▶ _Aim of the task_: How many lines of the data below contain the word "what"? Reply with the number alone.

▶ _Data provided_:
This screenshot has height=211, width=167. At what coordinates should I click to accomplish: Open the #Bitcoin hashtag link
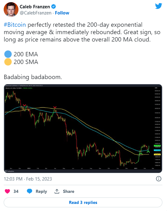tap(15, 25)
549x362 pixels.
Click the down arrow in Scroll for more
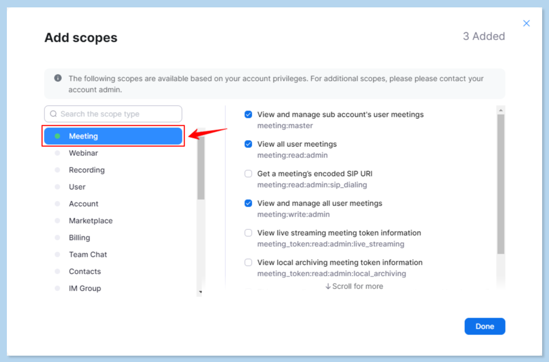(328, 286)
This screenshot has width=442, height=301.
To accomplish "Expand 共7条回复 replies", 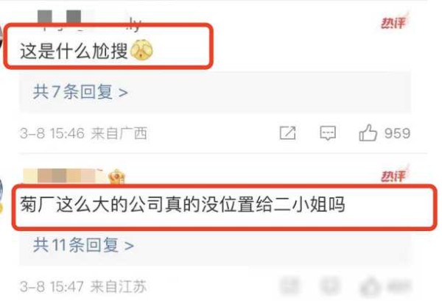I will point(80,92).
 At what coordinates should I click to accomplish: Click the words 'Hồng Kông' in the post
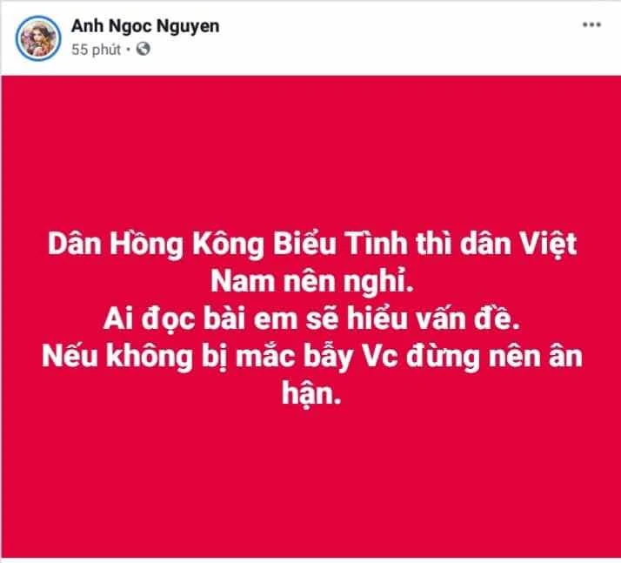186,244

▶ _Solution_: 2